The fall 2014 Forest Service road permit process received 4,000 comments, all but one opposed to the permit. This was unusual for such a localized issue, but the comments ended up changing nothing. In every process since, the Navy has always chosen its “preferred alternative,” with little to no mitigation. It takes a lawsuit, which is expensive and time-consuming, and only a few citizen groups have tried. In 2019, Washington State’s Attorney General sued the Navy over its failure to adequately analyze human health, environmental and historic impacts of its Growler operations on Whidbey Island. That litigation is ongoing, and a U.S. District Court judge said he is “concerned about the lack of noise monitoring, lack of analysis of differences between bird species and apparent disregard for how noise may impact [children’s] learning.”

The dangers of noise, takeoffs and landings

The Navy did not act on a 2015 official request by Kilmer for a noise study until 2020 when it reported that Growler noise in Olympic National Park exceeds 100 decibels. This is as loud as holding a drill next to your ear. A studypublished later that year in Northwest Science found 88% of noise came from military flights, with the majority of them Growlers, and that the noise also affects underwater areas.

Military warfare testing and training on public lands, waters and in and around our communities qualifies as multiple major federal actions that are subject to proper public processes under the National Environmental Policy Act of 1969, or NEPA. That law requires an agency to be responsive to citizen concerns, and it requires assessing all impacts cumulatively, not just in piecemeal subsets. It requires holding hearings in affected communities whenever there is controversy—not retroactive and with meaningless “informational meetings.” Scientific evidence to back up their statements must be thorough, accurate and available for public scrutiny. Comment periods should not be routinely held over holidays when people are busy with their families. With the arrival of more Growlers, the public’s right to know and participate was severely abridged.

The most dangerous aspects of flying are the approach, landing and takeoff—in other words, most of the flight paths around the runways at Whidbey Island. These risks are particularly significant at the World War II-era runway at Outlying Field (OLF) Coupeville, which is 3,000 feet short of standard for Growlers. Normally, the unoccupied buffer area for naval airfields would be 30,000 to 50,000 acres larger than what the Navy currently has at Coupeville, which is mostly a residential area. However, a self-granted waiver allows the Navy to continue using it.
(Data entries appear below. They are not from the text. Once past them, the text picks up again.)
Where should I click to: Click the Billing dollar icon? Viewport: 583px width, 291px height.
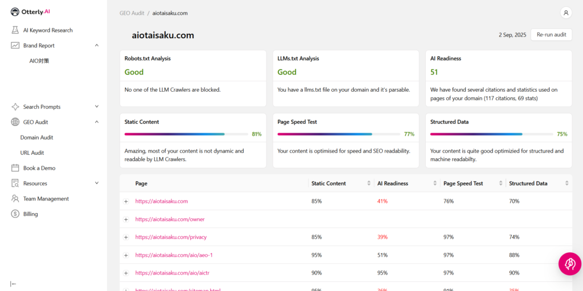(15, 214)
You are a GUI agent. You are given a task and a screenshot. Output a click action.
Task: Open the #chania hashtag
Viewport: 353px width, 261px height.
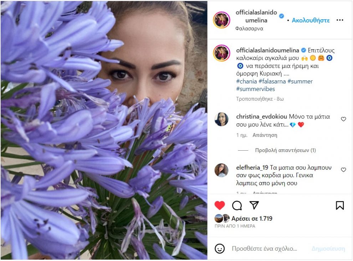246,81
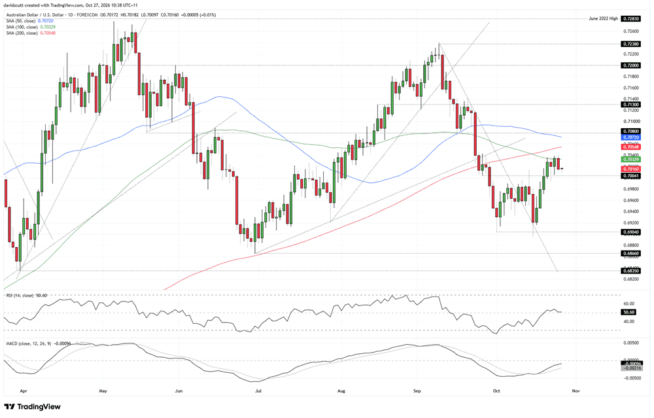Click the Sep label on time axis

coord(417,391)
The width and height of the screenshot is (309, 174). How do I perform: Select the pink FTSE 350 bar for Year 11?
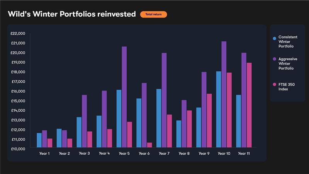click(249, 105)
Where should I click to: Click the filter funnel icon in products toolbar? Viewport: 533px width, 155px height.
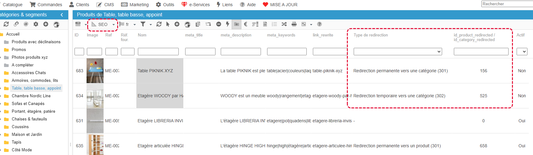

Currently Growlers circle at extremely low altitudes — a couple of hundred feet above rooftops, over homes and businesses, over the Port Townsend-Keystone Ferry and over a large part of Admiralty Inlet that sees heavy shipping traffic. There is no room for error when flying so low over densely populated areas that include schools and a hospital, where noise levels often exceed 100 decibels — including indoors. These pilots are mostly trainees flying the F-18 airframe, which records show is far more likely to crash than its EA-6B (Prowler) predecessor. From 2013 to 2017, for example, the number of accidents rose by 108%, from 45 to 94 per year. All Growlers and F-18s were grounded in 2017 due to a mechanical malfunction at Whidbey Island that severely injured two pilots.

Environmental, safety and other concerns continue. The “let them train where they want!” refrain loses luster when one remembers that in Washington alone, the Navy owns 46 miles of shoreline and 151,975 acres of land, and that Government Accountability reports have shown for over a decade the Defense Department’s inefficient utilization of the millions of acres it already owns.

How did the Navy get a warfare range for the loudest jets on the planet over the quietest national park? Many who have paid attention might answer, “by being unaccountable.” A fair public process means playing by the rules. And that’s why so many are carefully watching the Washington Attorney General’s lawsuit.